TASK TO COMPLETE: Return each line of the records below that contains the word "Toggle".

DATA FOR THIS EXERCISE:
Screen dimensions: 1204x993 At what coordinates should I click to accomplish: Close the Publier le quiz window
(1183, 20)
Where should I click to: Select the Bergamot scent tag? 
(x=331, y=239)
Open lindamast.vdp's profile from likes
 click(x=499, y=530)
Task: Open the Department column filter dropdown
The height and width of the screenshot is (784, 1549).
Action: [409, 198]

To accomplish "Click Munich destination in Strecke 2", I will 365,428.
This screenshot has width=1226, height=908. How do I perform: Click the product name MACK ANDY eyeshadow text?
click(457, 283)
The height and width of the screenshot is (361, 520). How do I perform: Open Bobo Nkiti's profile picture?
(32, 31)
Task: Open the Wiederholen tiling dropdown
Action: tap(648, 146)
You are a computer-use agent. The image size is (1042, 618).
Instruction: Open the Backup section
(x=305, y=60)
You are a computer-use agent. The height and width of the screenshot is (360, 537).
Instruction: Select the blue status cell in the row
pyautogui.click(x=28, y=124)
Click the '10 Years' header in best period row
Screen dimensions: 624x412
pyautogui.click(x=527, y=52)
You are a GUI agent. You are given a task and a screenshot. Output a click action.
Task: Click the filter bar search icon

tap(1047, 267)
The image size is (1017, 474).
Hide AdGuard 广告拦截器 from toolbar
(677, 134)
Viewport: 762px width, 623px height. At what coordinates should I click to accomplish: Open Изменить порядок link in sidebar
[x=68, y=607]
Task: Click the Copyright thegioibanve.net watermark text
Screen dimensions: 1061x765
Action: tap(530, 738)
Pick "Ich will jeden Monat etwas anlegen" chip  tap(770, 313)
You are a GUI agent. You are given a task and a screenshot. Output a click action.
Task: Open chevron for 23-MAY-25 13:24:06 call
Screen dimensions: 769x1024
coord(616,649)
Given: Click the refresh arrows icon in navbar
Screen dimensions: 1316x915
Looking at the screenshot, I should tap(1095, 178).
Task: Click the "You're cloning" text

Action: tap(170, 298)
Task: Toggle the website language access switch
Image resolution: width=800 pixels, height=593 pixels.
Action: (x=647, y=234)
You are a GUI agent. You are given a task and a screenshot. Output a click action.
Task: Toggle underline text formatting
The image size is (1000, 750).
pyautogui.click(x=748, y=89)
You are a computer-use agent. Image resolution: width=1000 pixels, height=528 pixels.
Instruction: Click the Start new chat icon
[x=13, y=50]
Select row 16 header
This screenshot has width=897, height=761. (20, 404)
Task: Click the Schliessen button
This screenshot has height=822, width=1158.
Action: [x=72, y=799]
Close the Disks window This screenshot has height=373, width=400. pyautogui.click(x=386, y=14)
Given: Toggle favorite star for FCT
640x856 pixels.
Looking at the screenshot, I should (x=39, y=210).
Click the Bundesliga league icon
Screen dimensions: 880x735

FINISHED EXERCISE:
Task: Toggle the website language access switch
Task: Toggle underline text formatting
Given: Toggle favorite star for FCT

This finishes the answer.